▶ _GIVEN INSTRUCTION_:
Copy the article below on the attorney general's lawsuit from "New York Attorney" to "and procedural change.", putting "New York Police Department" wherever "NYPD" appears.

-------- EXTRACTED TEXT --------

New York Attorney General Tish James sued the NYPD on Thursday, seeking to install a federal monitor to oversee the department following allegedly widespread civil rights abuses last summer.

James’ action will reignite the debate over how the department handled the George Floyd protests that rocked the city last year. Last month the city’s Department of Investigation released a bombshell report on deficiencies in the police response that called for wholesale oversight and procedural change.

In the complaint, James outlines the NYPD’s illegal and harmful conduct against New Yorkers during the recent racial justice protests and for years prior, “which has led to significant injuries and violated individuals’ basic right to peacefully protest,” according to James’ office.

The lawsuit specifically charges the NYPD, the City of New York, Mayor Bill de Blasio, NYPD Commissioner Dermot Shea, and NYPD Chief of Department Terence Monahan with failing to address the “longstanding pattern of abuse by not properly training, supervising, and disciplining officers to prevent misconduct, despite knowledge and public admission that it violated the rights of New Yorkers,” according to James’.

-------- RECORDED DATA --------

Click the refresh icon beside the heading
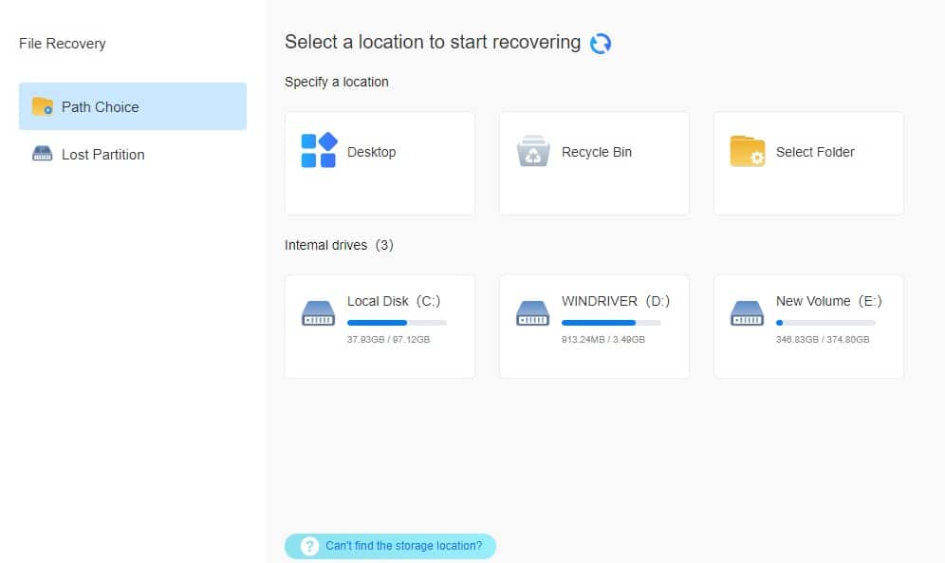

--------

▶ _SOLUTION_:
New York Attorney General Tish James sued the New York Police Department on Thursday, seeking to install a federal monitor to oversee the department following allegedly widespread civil rights abuses last summer.

James’ action will reignite the debate over how the department handled the George Floyd protests that rocked the city last year. Last month the city’s Department of Investigation released a bombshell report on deficiencies in the police response that called for wholesale oversight and procedural change.